Und was machte sie jetzt, da die ersten Häuser der Stadt, in der Sven wohnte, vor dem Zugfenster vorbeiglitten? War sie es, die seine Hand auf einmal festhielt? Ist es so, dass es Gipfelpunkte gibt, in denen Minuten über alles entscheiden? Dass plötzlich die Zeit inne hält und nur dieser Blick alles entscheidet? Natürlich, nur ein Tee. Natürlich, aber was sonst? Svens Scheu war förmlich zu spüren, als er die Tür öffnete, die Wohnung war klein, ein Bett stand in der Ecke, Pflanzen waren überall und überraschend geschmackvolle Poster, es war ärmlich, eng, aber doch angenehm, mit einem einem wunderschönen Tisch aus Kirschholz in der engen Küche. Dachte Luise an Markus, als sie in der Küche Platz nahm? Dachte sie noch an ihn? War es ihr bewußt, dass sie bereit war, sein Leben zu ruinieren, indem sie ihn betrog? Da fassten Svens Hände ihre Hände, sie erschrak. Luise schluckte, seine Hände ließen sie ihre Finger nicht los, im Gegenteil, langsam fuhren sie ihre Handflächen ab.

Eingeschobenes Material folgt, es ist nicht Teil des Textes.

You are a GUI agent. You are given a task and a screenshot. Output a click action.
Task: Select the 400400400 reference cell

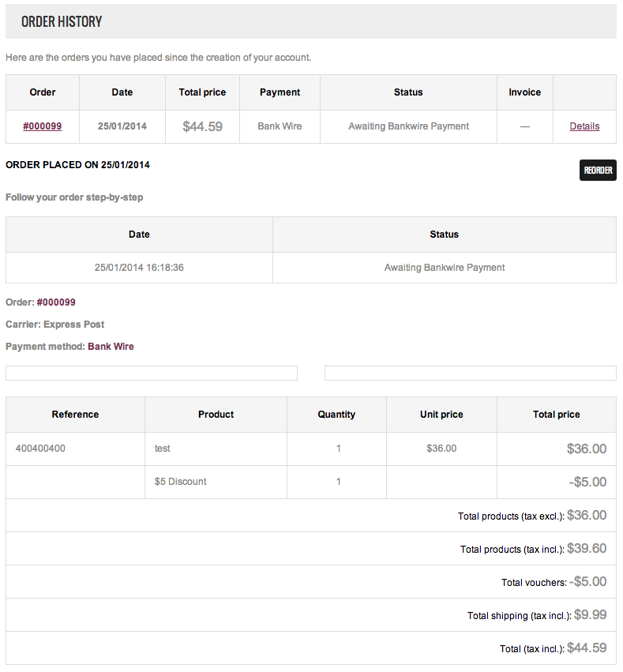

– Willst Du ein Kind, fragte er, um sich gleich zu entschuldigen und die Hände zurückzuziehen, er blickte scheu nach unten um dann wieder zu lächeln und schließlich sie zu küssen. Seine Haut im Gesicht war weich, seine Zunge zart, aber die Hände waren rau und kräftig, ihr gefiel es, wie seine Finger unter ihrem Pullover nach dem Verschluss des BHs suchten, wie eine Ertrinkende riß sie ihm das Shirt vom Leib, fast zerfetzte sie es nur wegen dieser weißen Haut eines hageren, dünnen Mannes, der so fest zugreifen konnte und trotzdem gesagt hatte, er sei zu schwach, um Gärtner zu sein…

Luise nimmt einen Zug aus ihrer Zigarette. Vielleicht ist auch alles nur erfunden. Vielleicht wäre es auch nur eine Möglichkeit gewesen, die ihr jetzt durch den Kopf geistert, weil sie neben dem jungen Mann gesessen war und sich das alles nur erträumt hatte; sie sich erhofft hatte, der stille, ernste Mann mit den feinen Grübchen in der Wange und dem verschmitzten Lächeln würde ihr mehr schenken als nur ein Lächeln. Und jetzt, jetzt, da sie in den Hof blickt, weiß sie auch nicht mehr, ob sie nicht vielleicht sogar froh sein würde, wenn Markus diese ganze Nacht an dem Pitch arbeiten würde, oder ist es nur, dass sie, jetzt wo es vielleicht soweit sein würde, an den Fremden denkt, der Kafka las.